Valerio Mastrandrea, intervistato stamane da La Repubblica, spiega come ha affrontato il difficile ruolo del commissario Luigi Calabresi in Romanzo di una strage, il drammatico dedicato alla strage di Piazza Fontana:
Ho rinunciato subito a qualsiasi giudizio ideologico su Calabresi. Da questo punto di vista il cinema aiuta, ti permette il racconto, ti regala un punto di vista. Mi sono concentrato su poche cose: pensare a quell’epoca, a chi allora aveva 32 anni ed era a capo dell’ufficio politico. Come ragionava, quali erano gli strumenti intellettuali che poteva avere. E poi mi sono lasciato trasportare dal racconto: dopo la morte di Pinelli, questa persona diventa moderna, un uomo che mette in discussione quello che fa.
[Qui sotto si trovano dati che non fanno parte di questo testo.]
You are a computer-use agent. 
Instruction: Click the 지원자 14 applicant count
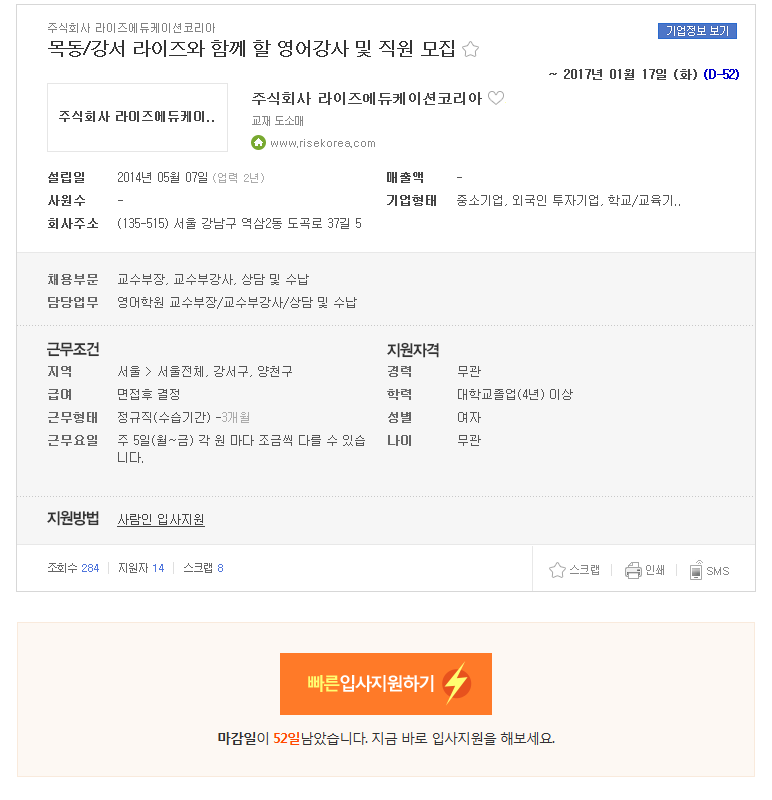coord(141,568)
La scelta di Giordana di far nascere emotivamente questo tipo di consapevolezza, da parte di un uomo di Stato, di essere stato parte di un ingranaggio sbagliato, è audace e ambiziosa.
L’attore, certo del valore educativo di un film di questo genere, è il primo che ha imparato qualcosa:
Il film mi ha lasciato un grande amore per la storia del nostro paese, la voglia di capire, la consapevolezza che analizzare una figura in questo modo, andando a scavare dentro, sia una delle forme più sane per non arrivare a un giudizio ideologicamente facile, in un senso o nell’altro.